### Requirements
Return every line below that contains the word "resolution".

---------- Data supplied

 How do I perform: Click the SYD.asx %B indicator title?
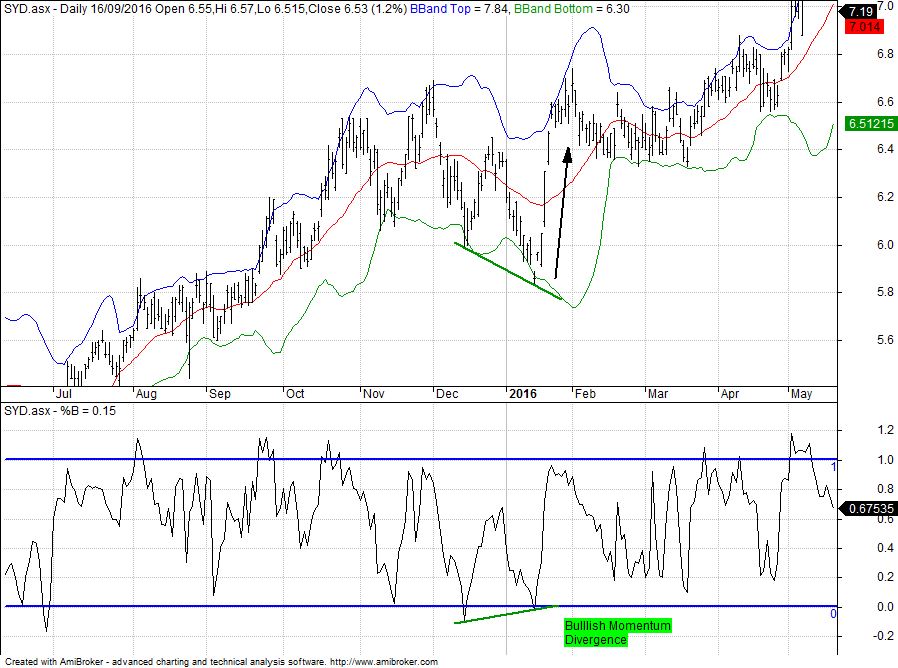(60, 411)
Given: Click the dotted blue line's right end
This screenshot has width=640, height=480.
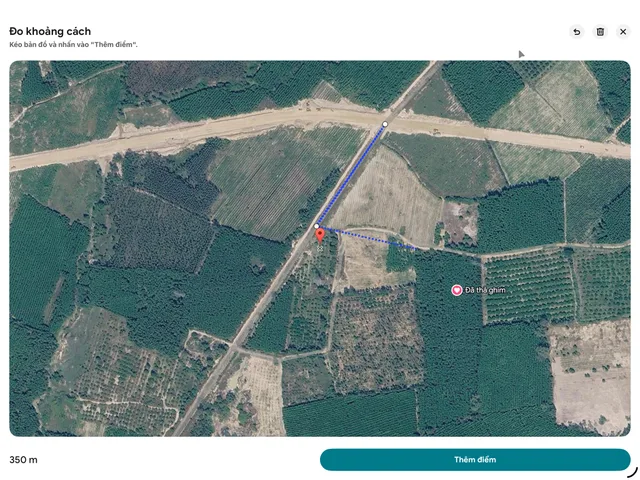Looking at the screenshot, I should pos(415,248).
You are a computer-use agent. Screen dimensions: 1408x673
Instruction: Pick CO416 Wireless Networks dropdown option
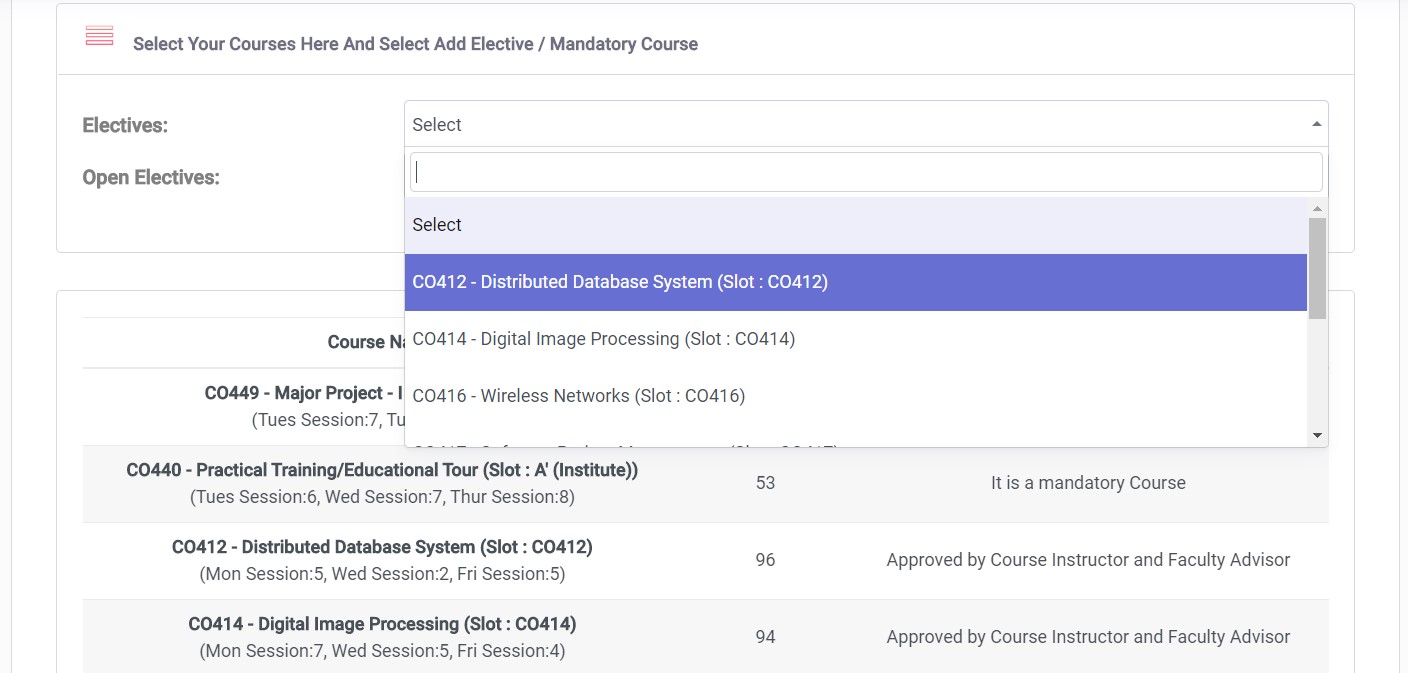(856, 396)
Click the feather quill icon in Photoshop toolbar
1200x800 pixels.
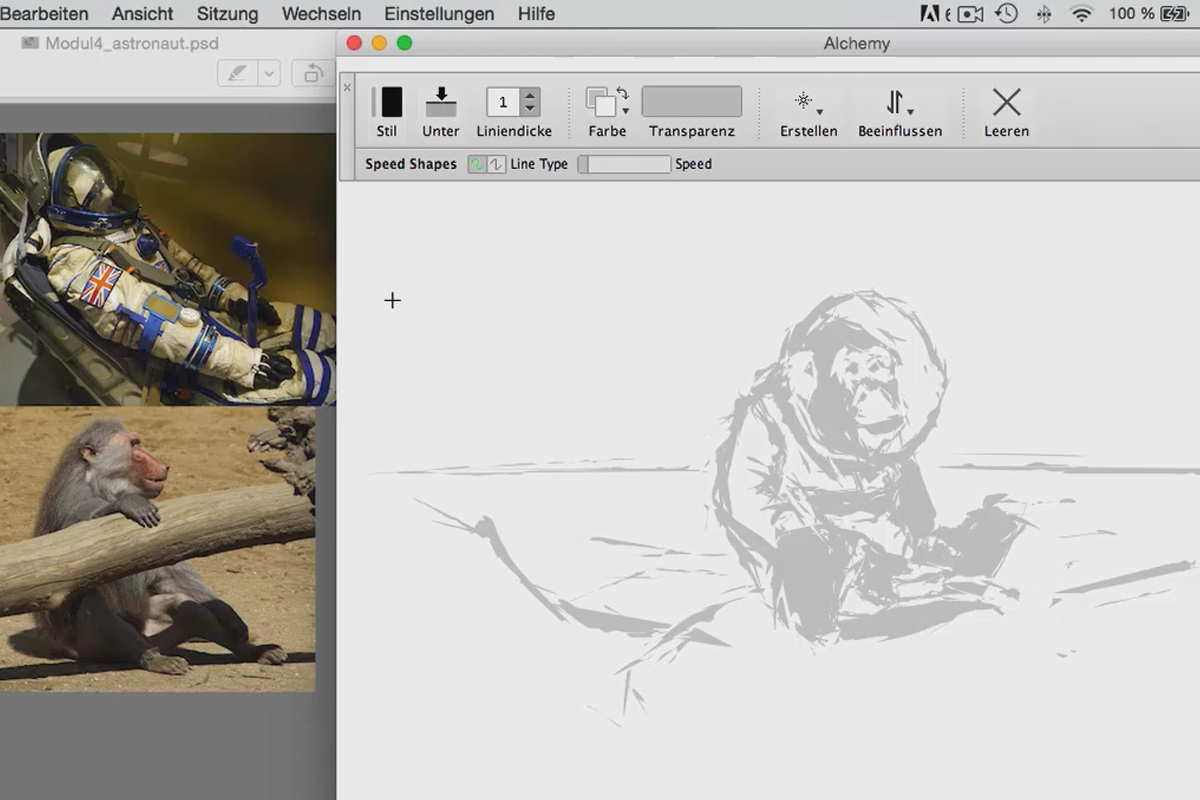coord(240,74)
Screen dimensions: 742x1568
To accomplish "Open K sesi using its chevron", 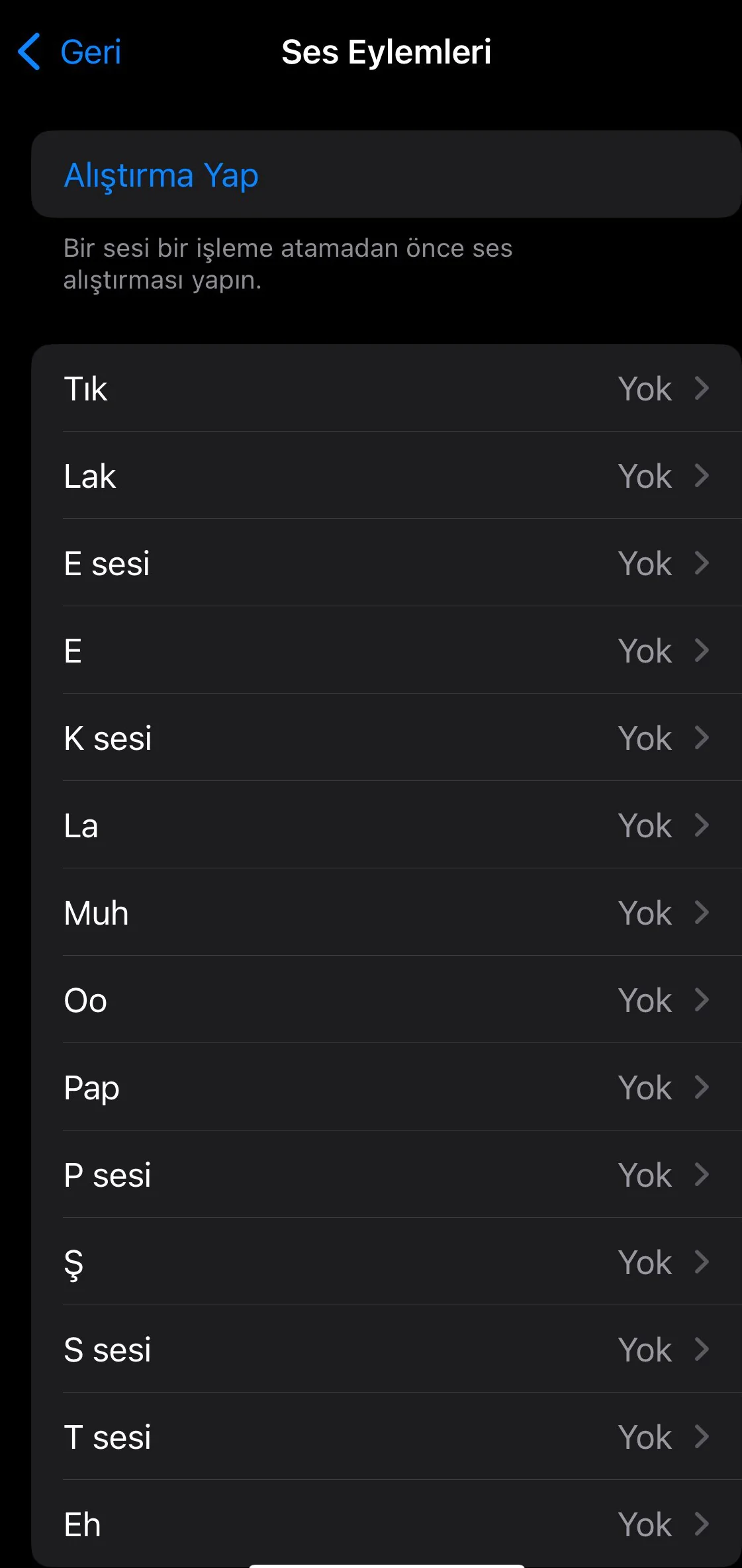I will click(702, 738).
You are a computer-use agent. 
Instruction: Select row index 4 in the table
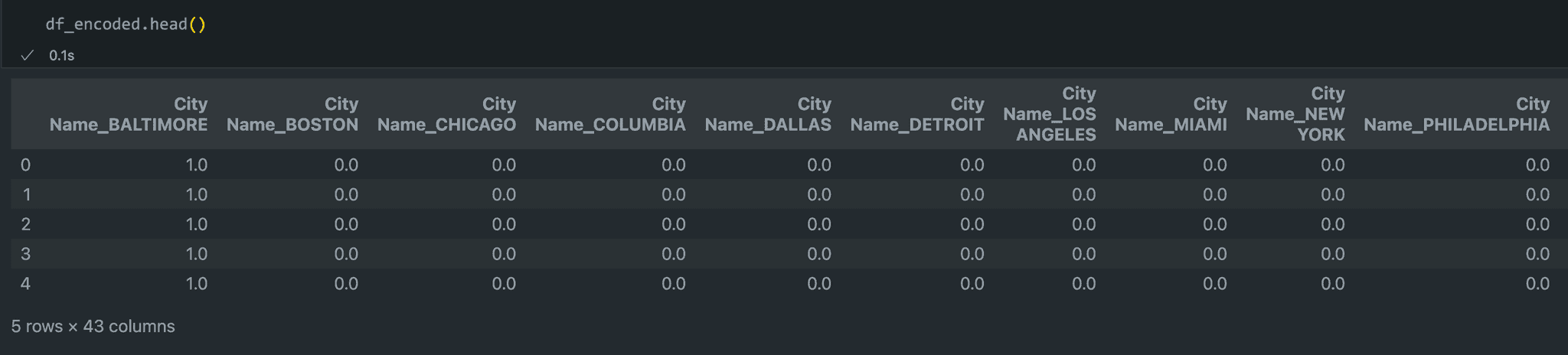(26, 284)
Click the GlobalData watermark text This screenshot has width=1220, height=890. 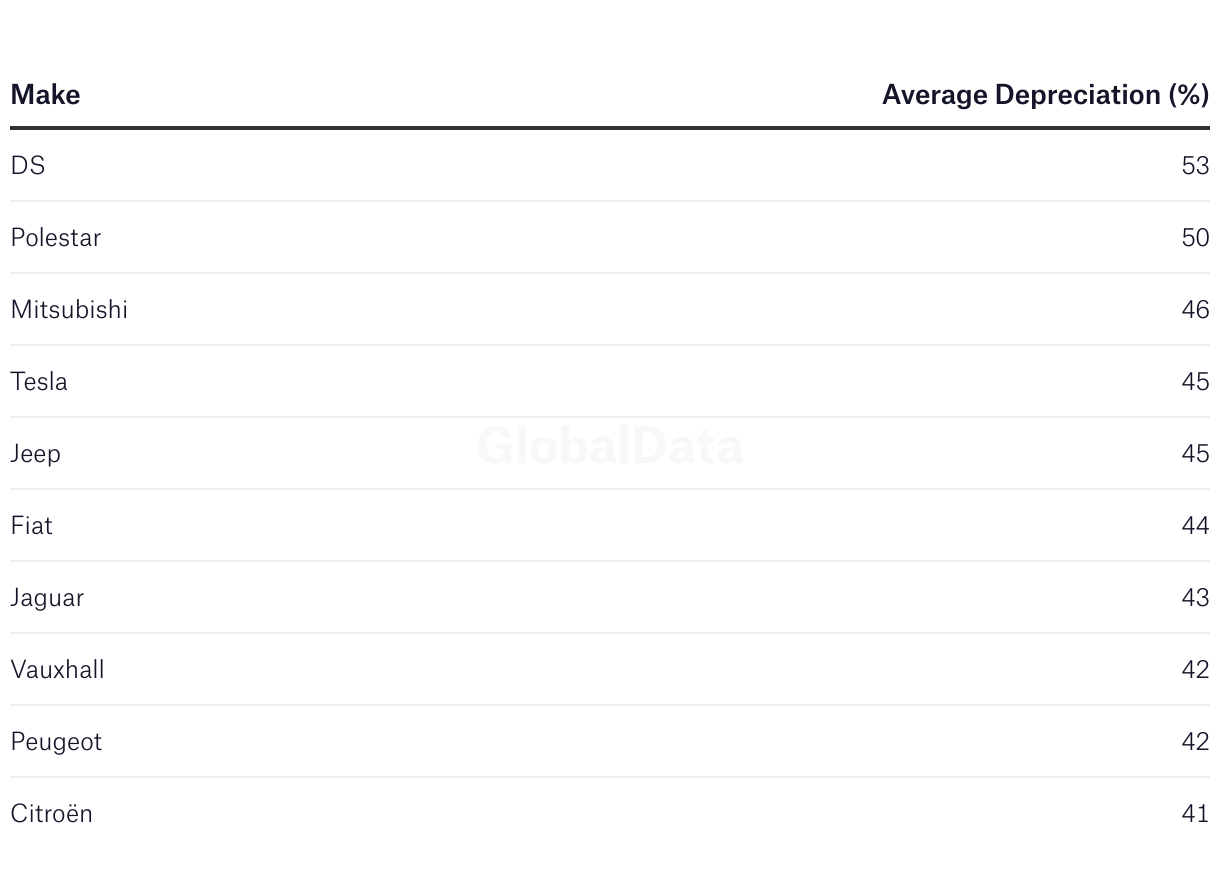[610, 446]
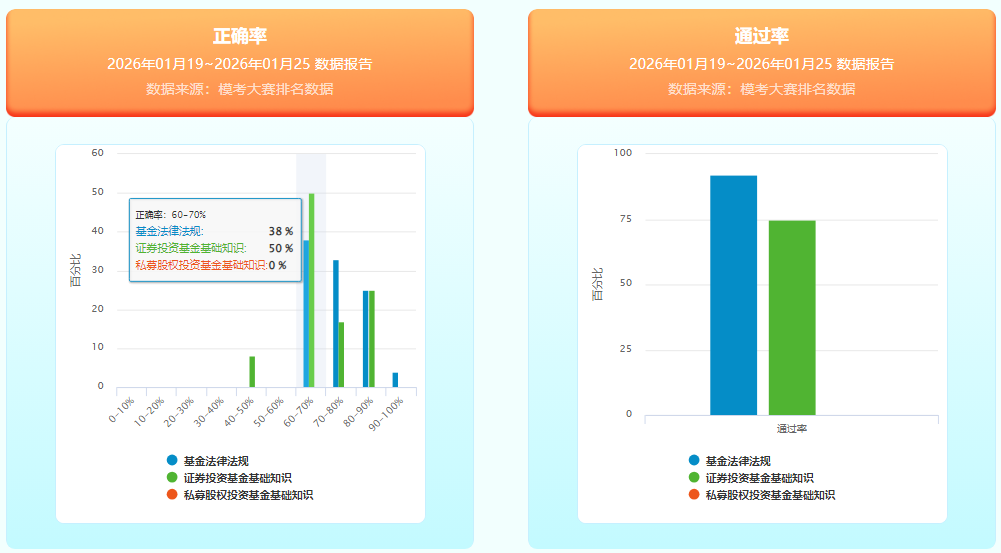Click the 通过率 x-axis category label
Image resolution: width=1001 pixels, height=553 pixels.
pyautogui.click(x=791, y=428)
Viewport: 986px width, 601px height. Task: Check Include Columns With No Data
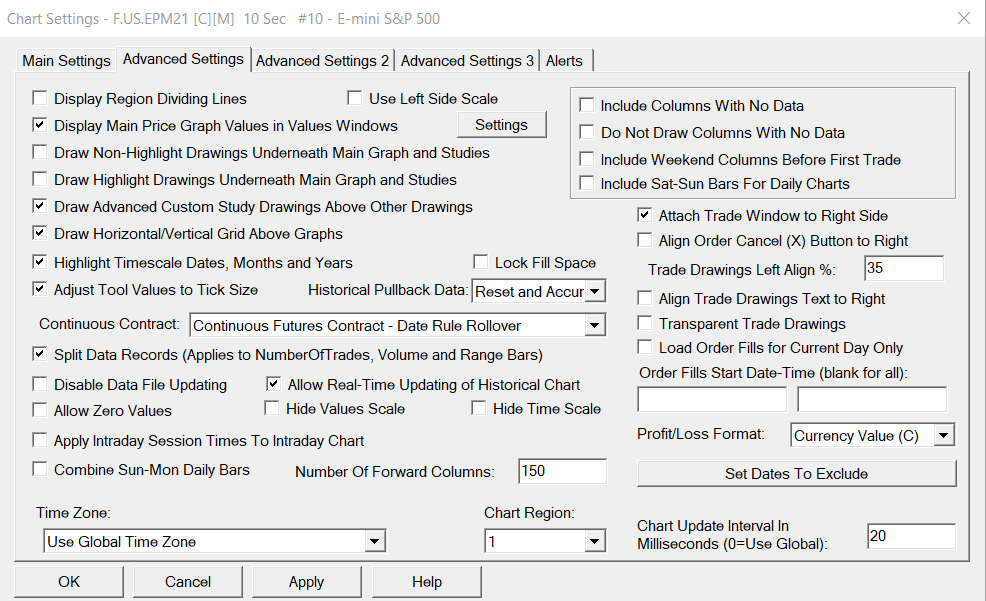[x=587, y=106]
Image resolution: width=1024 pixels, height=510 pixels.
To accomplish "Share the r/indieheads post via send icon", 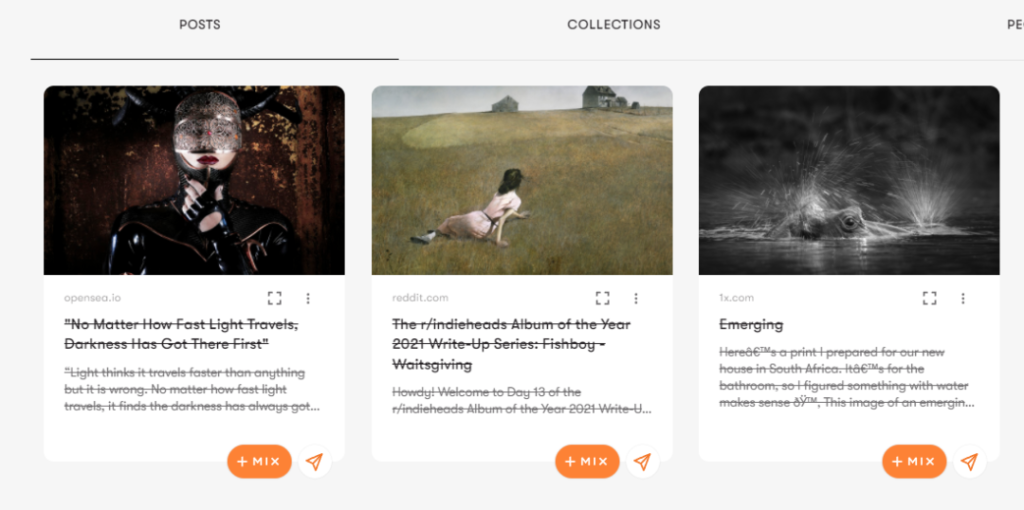I will pos(643,461).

--------------------

### Task solution
Image resolution: width=1001 pixels, height=553 pixels.
Image resolution: width=1024 pixels, height=510 pixels.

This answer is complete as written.